3.      verhard oppervlak bij particulieren en bedrijven.

Doel

Voor lozingen van verontreinigd hemelwater stelt het hoogheemraadschap stelt zich ten doel:

1.      toxische effecten van zware metalen, minerale olie en onopgeloste 

         bestanddelen zoveel mogelijk te beperken;

2.      verslechtering van de waterkwaliteit te voorkomen;

3.      afwenteling naar een ander milieucompartiment tegen te gaan.

Hoe gaat HHSK om met lozingen van hemelwater op oppervlaktewater?

  • Puntlozingen van met zware metalen, minerale olie en/of onopgeloste bestanddelen verontreinigd hemelwater zijn niet toegestaan, tenzij de concentratie in het afstromende hemelwater lager is dan de onderstaande norm (emissiegrenswaarde voor puntlozing):

Tabel

Stof

Totaal concentratie in afstromend hemelwater(μg/l)

Cadmium

2

Koper

11,4

Lood

220

Nikkel

6,3

Zink

120

Minerale olie

500

Onopgeloste bestanddelen

50 (mg/l)

  • Diffuse lozingen van met zware metalen verontreinigd hemelwater zijn niet toegestaan, tenzij de initiatiefnemer op basis van afspoelings- en waterkwaliteitsgegevens kan aantonen dat de bestaande kwaliteit van het ontvangende oppervlaktewater niet verslechtert.

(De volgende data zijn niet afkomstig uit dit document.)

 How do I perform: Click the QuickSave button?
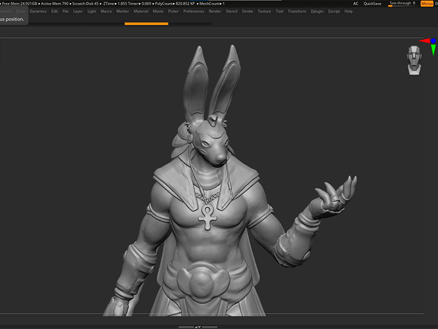coord(372,3)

Verslechtering wordt daarbij als volgt uitgedrukt: 

    a) er mag geen meetbare verhoging van de achtergrondconcentratie optreden

        (stand-still-beginsel); 

    b) het is niet toegestaan dat wateren die voldoen aan de getalswaarden voor

        waterkwaliteit in het Besluit Kwaliteitseisen en Monitoring Water (BKMW) als

        gevolg van een lozing niet meer aan deze waarden voldoen (geen achteruitgang). 

    Als de verhoging van de concentratie zware metalen in het oppervlaktewater binnen de bandbreedte van de (natuurlijke) variatie van beschikbare meetreeksen blijft, wordt de diffuse lozing niet als een verslechtering beoordeeld. Toetsing vindt onder andere plaats op basis van landelijk geaccepteerde afspoelingsgegevens voor zware metalen en de monitoringsgegevens voor waterkwaliteit van HHSK. HHSK beschikt over een protocol waarin de toetsingseisen zijn beschreven.

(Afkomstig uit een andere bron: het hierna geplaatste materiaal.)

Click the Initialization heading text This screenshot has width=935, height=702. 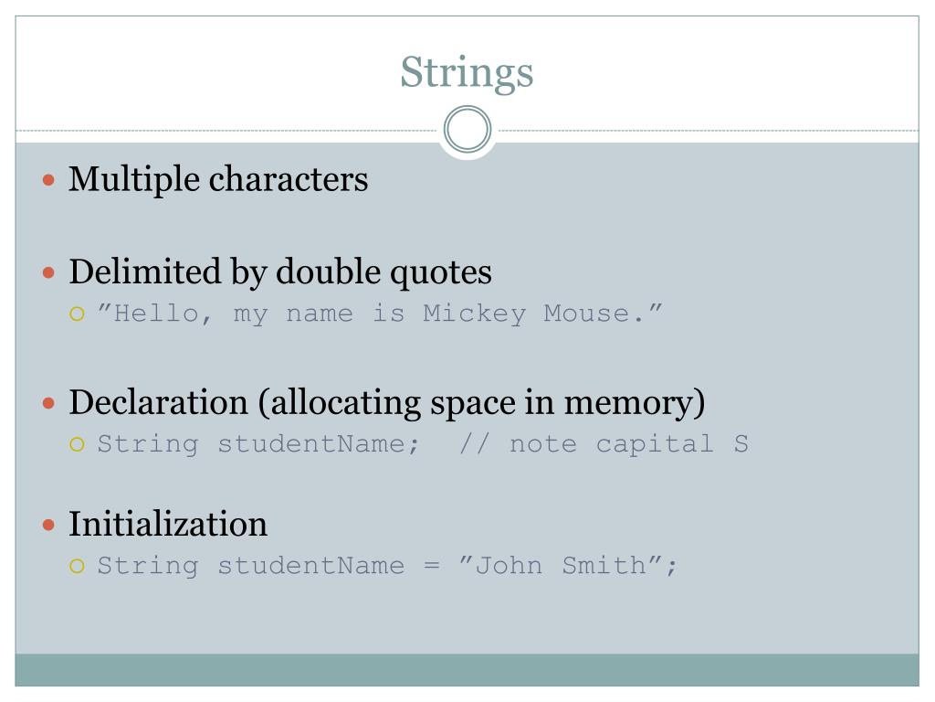[x=168, y=524]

  • Indien voor lozingen niet aan de hierboven genoemde voorwaarden wordt voldaan, neemt de lozer maatregelen, in de vorm van toepassing van alternatieve materialen of oppervlaktebehandeling.

  • Het gebruik van uitlogende materialen is niet toegestaan indien geschikte alternatieve materialen beschikbaar zijn die niet kostenverhogend werken (best beschikbare techniek).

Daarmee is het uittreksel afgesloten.